Calculates the profiles of arbitrary objectives (inference functions in the terminology of Lindsay and Qu, 2003) for the parameters of arbitrary glm-like models with linear predictor. It provides a variety of options such as profiling over a pre-specified grid, profiling until the profile of the objective reaches the values of a quantile, calculating the profile traces along with the profiled objectives, and others.

Usage

profileModel(fitted, gridsize = 20, stdn = 5, stepsize = 0.5,
             grid.bounds = NULL, quantile = NULL,
             objective = stop("'objective' is missing."),
             agreement = TRUE, verbose = TRUE, trace.prelim = FALSE,
             which = 1:length(coef(fitted)), profTraces = TRUE,
             zero.bound = 1e-08, scale = FALSE,
             stdErrors = NULL, ...)

prelim.profiling(fitted, quantile = qchisq(0.95, 1), objective = stop("'objective' is missing."), verbose = TRUE, which = 1:length(coef(fitted)), stepsize = 0.5, stdn = 5, agreement = TRUE, trace.prelim = FALSE, stdErrors = NULL, ...)

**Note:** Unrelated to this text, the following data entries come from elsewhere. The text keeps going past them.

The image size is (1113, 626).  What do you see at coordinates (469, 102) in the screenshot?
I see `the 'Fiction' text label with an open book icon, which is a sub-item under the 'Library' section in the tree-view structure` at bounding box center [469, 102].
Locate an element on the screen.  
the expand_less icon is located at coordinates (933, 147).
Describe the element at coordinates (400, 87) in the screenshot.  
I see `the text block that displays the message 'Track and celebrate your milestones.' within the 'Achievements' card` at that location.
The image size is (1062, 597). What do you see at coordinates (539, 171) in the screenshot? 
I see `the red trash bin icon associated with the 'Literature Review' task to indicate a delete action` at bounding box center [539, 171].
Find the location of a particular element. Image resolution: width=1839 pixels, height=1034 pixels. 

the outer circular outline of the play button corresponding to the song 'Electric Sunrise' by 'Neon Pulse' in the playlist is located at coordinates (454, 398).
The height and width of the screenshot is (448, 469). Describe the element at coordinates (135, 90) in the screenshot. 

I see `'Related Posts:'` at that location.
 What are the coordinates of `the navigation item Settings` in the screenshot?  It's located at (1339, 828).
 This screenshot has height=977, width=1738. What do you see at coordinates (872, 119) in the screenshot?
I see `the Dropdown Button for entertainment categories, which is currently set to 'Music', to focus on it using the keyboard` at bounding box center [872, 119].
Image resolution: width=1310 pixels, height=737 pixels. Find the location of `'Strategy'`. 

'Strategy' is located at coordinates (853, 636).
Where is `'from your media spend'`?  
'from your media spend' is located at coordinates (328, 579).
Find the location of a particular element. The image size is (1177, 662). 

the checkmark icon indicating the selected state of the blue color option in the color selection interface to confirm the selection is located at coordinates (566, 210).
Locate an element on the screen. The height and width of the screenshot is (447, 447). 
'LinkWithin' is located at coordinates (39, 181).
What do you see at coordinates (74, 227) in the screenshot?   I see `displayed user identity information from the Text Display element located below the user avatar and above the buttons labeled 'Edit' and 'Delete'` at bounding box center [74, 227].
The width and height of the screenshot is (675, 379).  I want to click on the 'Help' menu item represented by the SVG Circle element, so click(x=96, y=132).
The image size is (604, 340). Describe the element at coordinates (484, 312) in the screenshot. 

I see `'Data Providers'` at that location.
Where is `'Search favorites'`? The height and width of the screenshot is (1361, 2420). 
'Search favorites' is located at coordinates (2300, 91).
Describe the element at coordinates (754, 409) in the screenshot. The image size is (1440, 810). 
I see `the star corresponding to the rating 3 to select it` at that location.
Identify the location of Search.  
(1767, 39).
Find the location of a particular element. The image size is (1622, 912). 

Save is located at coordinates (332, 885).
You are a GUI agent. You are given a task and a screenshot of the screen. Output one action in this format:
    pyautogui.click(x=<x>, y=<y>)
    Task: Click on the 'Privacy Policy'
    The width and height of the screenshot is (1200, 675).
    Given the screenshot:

profiling(fitted, grid.bounds, gridsize = 20, verbose = TRUE, objective = stop("'objective' is missing."), agreement = TRUE, which = 1:length(coef(fitted)), profTraces = TRUE, zero.bound = 1e-08, ...)

Arguments

fitted

a glm-like fitted object with linear predictor (see Details for the methods that have to be supported by fitted).

which

which parameters should be profiled? Has to be a vector of integers for profiling and prelim.profiling but for profileModel it could also be a vector of parameter names. The default is 1:length(coef(fitted)), i.e. all the parameters estimated in fitted.

grid.bounds

a matrix of dimension length(which) by 2 or a 2*length(which) vector that specifies the range of values in which profiling takes place for each parameter. It has to be set for profiling and the default is NULL for profileModel

gridsize

The number of equidistant parameter values to be taken between the values specified in the entries of grid.bounds.

stepsize

a positive integer that is used in prelim.profiling to penalize the size of the steps taken to the left and to the right of the estimate. The default value is 0.5.

stdn

in profileModel, the number of estimated standard deviations to move left or right from the estimated parameter value, when both quantile and grid.bounds are NULL. In prelim.profiling, stdn/stepsize is the maximum number of steps that are taken to the left and to the right of the estimate. The default value of stdn is 5 (see Details).

quantile

a quantile, indicating the range that the profile must cover. The default value in profileModel is NULL and in prelim.profiling, qchisq(0.95,1) (see Details).

objective

the function to be profiled. It is a function of the restricted fitted object and other arguments (see objectives). It should be of class function for profiling and prelim.profiling but it could also be a character string to be matched for profileModel.

agreement

logical indicating whether the fitting method used for fitting agrees with the specified objective, i.e. whether the objective is minimized at coef(fitted). The default is TRUE.

verbose

logical. If TRUE (default) progress indicators are printed during the profiling progress.

trace.prelim

logical. If TRUE the preliminary iteration is traced. The default is FALSE.

profTraces

logical indicating whether the profile traces should be returned. The default is TRUE.

zero.bound

a small positive constant. The difference of the objective at the restricted fit from the objective at fitted takes value zero if it is smaller than zero.bound. zero.bound is only used when agreement=TRUE and the default value is 1e-08.

scale

logical. The default is FALSE. Currently has no effect. Only available in profileModel.

stdErrors

The vector estimated asymptotic standard errors reported from the fitting procedure. The default is NULL (see Details).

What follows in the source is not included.